Pharaoh Hound Dog: Look out for the beautiful National Dog of Malta, the Kelb tal-Fenek!
Malta’s national dog is the Pharaoh Hound Dog or Kelb tal-Fenek as it’s locally known.
Growing to an average of about 50lbs, the Kelb tal-Fenek is very friendly, graceful and incredibly fast.
It's also a very good rabbit hunter. In fact, the Maltese name of this breed, i.e. Kelb tal-Fenek literally means "rabbit dog".
The Pharaoh Hound Dog also makes for a great companion.
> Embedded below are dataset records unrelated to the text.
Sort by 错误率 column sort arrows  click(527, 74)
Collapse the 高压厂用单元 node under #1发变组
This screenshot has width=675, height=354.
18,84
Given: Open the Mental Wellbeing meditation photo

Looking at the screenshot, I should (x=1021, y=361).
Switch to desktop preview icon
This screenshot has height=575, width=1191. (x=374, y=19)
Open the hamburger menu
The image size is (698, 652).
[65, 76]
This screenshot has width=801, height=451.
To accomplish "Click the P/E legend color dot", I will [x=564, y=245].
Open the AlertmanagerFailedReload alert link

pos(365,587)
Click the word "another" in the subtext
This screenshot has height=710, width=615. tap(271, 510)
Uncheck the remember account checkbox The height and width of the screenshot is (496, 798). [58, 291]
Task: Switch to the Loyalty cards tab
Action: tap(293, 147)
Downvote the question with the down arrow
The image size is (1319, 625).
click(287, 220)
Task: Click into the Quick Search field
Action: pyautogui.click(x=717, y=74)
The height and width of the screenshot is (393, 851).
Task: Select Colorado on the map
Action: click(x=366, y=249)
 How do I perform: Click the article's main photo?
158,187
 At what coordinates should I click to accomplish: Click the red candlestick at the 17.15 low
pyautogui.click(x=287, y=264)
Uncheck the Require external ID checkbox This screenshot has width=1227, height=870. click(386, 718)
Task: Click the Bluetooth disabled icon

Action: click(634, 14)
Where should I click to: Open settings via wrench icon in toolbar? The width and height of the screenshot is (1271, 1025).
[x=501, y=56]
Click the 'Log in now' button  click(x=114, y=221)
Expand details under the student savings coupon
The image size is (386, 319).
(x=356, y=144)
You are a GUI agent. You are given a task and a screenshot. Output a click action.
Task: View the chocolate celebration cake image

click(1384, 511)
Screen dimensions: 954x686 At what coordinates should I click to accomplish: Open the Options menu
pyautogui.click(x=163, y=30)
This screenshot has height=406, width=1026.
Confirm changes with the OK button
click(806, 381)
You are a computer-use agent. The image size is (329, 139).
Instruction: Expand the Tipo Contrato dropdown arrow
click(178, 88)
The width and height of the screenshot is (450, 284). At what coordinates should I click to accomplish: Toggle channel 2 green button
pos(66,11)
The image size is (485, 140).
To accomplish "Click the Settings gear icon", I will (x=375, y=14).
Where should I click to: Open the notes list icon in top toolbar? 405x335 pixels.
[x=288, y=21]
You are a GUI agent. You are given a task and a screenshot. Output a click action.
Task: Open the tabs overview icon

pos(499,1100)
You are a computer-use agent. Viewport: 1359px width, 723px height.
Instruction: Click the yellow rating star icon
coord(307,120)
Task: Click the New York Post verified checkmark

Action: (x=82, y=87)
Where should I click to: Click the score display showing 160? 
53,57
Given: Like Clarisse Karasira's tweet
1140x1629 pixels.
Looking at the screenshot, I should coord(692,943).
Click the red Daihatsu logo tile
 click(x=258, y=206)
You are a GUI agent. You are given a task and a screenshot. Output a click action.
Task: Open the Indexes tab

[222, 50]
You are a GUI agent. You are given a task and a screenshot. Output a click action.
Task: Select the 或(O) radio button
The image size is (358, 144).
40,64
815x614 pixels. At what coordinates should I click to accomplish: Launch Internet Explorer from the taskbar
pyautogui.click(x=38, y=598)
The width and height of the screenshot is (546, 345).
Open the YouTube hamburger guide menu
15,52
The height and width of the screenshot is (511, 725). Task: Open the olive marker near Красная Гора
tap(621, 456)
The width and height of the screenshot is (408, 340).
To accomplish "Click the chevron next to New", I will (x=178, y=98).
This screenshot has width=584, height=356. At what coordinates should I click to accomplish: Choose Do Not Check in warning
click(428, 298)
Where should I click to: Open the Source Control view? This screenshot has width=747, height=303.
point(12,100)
The coat of the Kelb tal-Fenek is sleek, short and quite smooth and is always a rich tan or chestnut colour.
When you see a Pharaoh Hound dog you will probably feel that you were immediately transported back in time to ancient Egypt, when King Tutankhamen ruled the country.
This is because the Kelb tal-Fenek looks very similar to the many hounds that can be found and seen in many Egyptian drawings, statues, etc.
This Egyptian “connection” however, has always been a source of controversy because many claim that the name Pharaoh Hound is very misleading, since scientific evidence shows that the Kelb tal-Fenek has no connection whatsoever to the ancient Egyptian hounds.
Nowadays, it’s not very common to see Pharoah hounds on the Maltese islands (especially in urban areas) although they do exist.
“Trendier” dog breeds such as pugs, golden retrievers, chihuahuas, etc are becoming more popular on the islands.
Nevertheless, the Kelb tal-Fenek is still one of the local farmers’ favourite dog breeds since it is a very loyal guard dog and also very good at accompanying goats and sheep. The Kelb tal-Fenek is also used as a gundog to retrieve quail and woodcock.
So your best bet to see a Pharoah Hound would be to go to the Maltese countryside.
The Pharaoh Hound is said to be one of the most ancient dog breeds in the world and it is believed that the ancient Phoenicians introduced the breed to the Maltese islands in 3000 B.C.
In the early 1960s, the breed started getting exported to the UK and the USA. Thanks to enthusiastic and dedicated Pharaoh Hound breeders, the breed is still virtually identical to how it was in ancient times.
Although its appearance makes it look like it’s a bit aloof, this cannot be further from the truth. The Pharaoh is in fact incredibly affectionate and loves bonding with people.
In 1977, a silver Maltese coin was made with a Kelb tal-Fenek on it. This coin marked the declaration that the Pharaoh Hound was to become the National Dog of Malta.
So if you’re visiting the Maltese islands anytime soon, don’t forget to look out for the beautiful and elegant Kelb tal-Fenek – Malta’s National Dog!